Another light brush of her fingers over his groin.
“What about your husband's things, then. Have you sold any of that yet?”
“I have his chest here. But Alan, I could not bear to part with all that I have left of that gentle, wonderful man,” she objected sadly. “To auction him off to the highest bidder, all that represents what's left of him, it's too horrid to contemplate.”
“Let's see what there is,” Alan said, sliding out of bed. “Which chest was his?”
“The one with the mirror atop,” she told him, and wrapped the top sheet about her as he put on his long-tailed shirt. They knelt and she unlocked his chest with a key, lifted the lid with all the reverence of a parson opening the bread-box of a Sunday, and he helped her pull out the top tray, which was full of papers and correspondence.
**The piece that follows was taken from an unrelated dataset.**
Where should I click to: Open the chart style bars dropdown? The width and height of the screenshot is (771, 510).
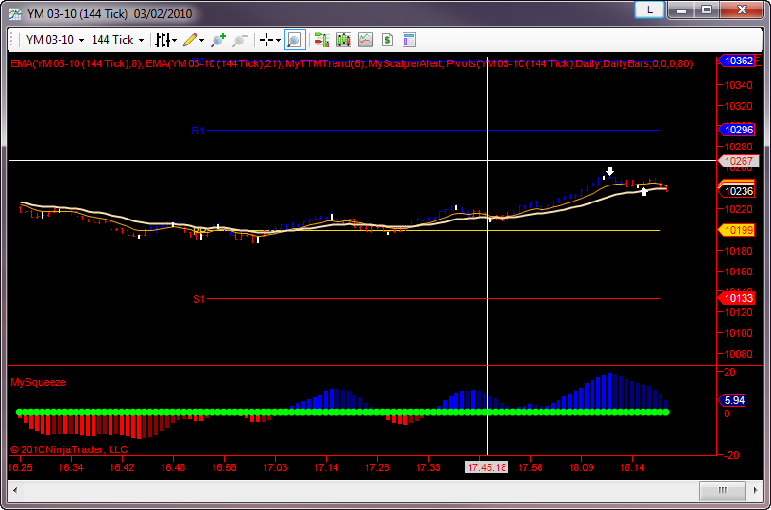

There wasn't much, really. Hats and uniforms of the infantry unit he belonged to. Breeches and stockings, a high pair of boots more suited to a dragoon or horse artillery unit. A cheap watch, and the man's sword, one of middling quality.
“Twenty, twenty-five guineas for the sword,” Alan said with a heavy sigh. “The boots might go for five, and the watch for ten. The chain and fob are worth more. Maybe one hundred pounds all told.”
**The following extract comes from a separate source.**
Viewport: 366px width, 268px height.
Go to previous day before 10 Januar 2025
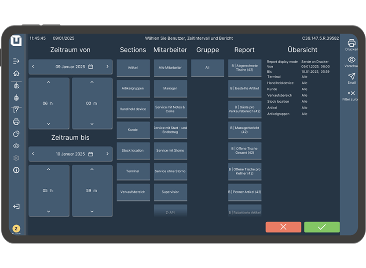coord(33,154)
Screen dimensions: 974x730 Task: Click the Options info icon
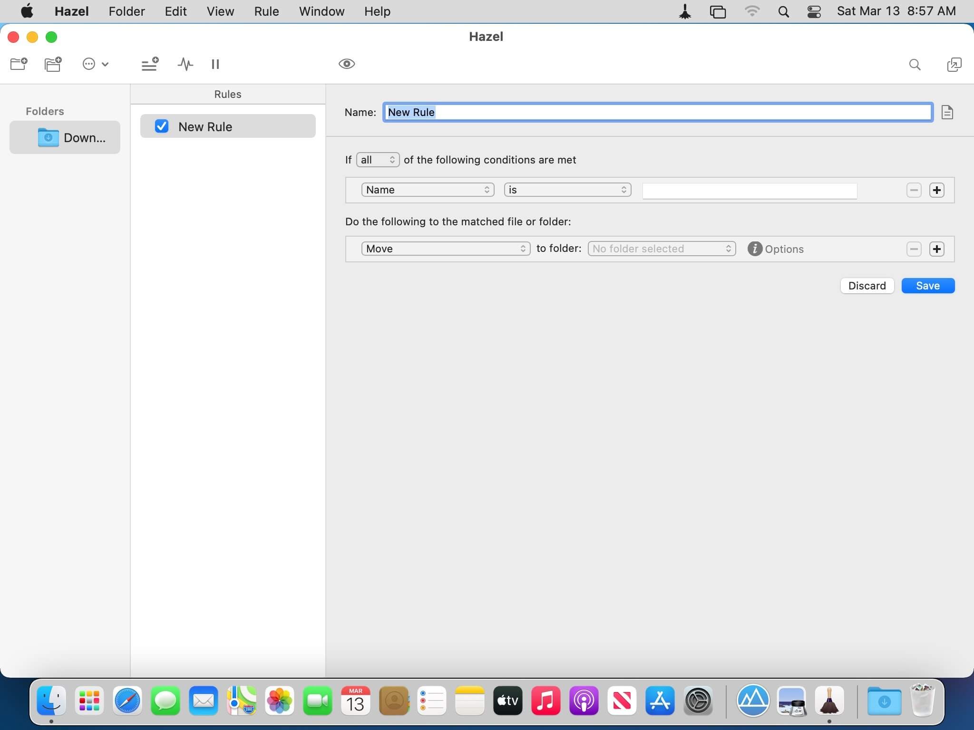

“But, Alan, that's one hundred pounds more than I have now,” she said with a childlike burst of hope. “Though I do hate to part with his sword and watch. I mean, a man's honor, his …”
“Twenty pounds at the least is twenty pounds. He won't be needing a sword where he's gone, and there's no son to inherit,” Alan said with a harsh rasp. He sorted through the papers in the top tray while Dolly fetched their wine glasses and topped them up, bringing a second candle Alan had ordered to better light his perusings.
“At least he didn't leave you any bills from the mess or from his tailor's,” Alan jested. “Did you contact his fellow officers? What did they say they'd do for you?”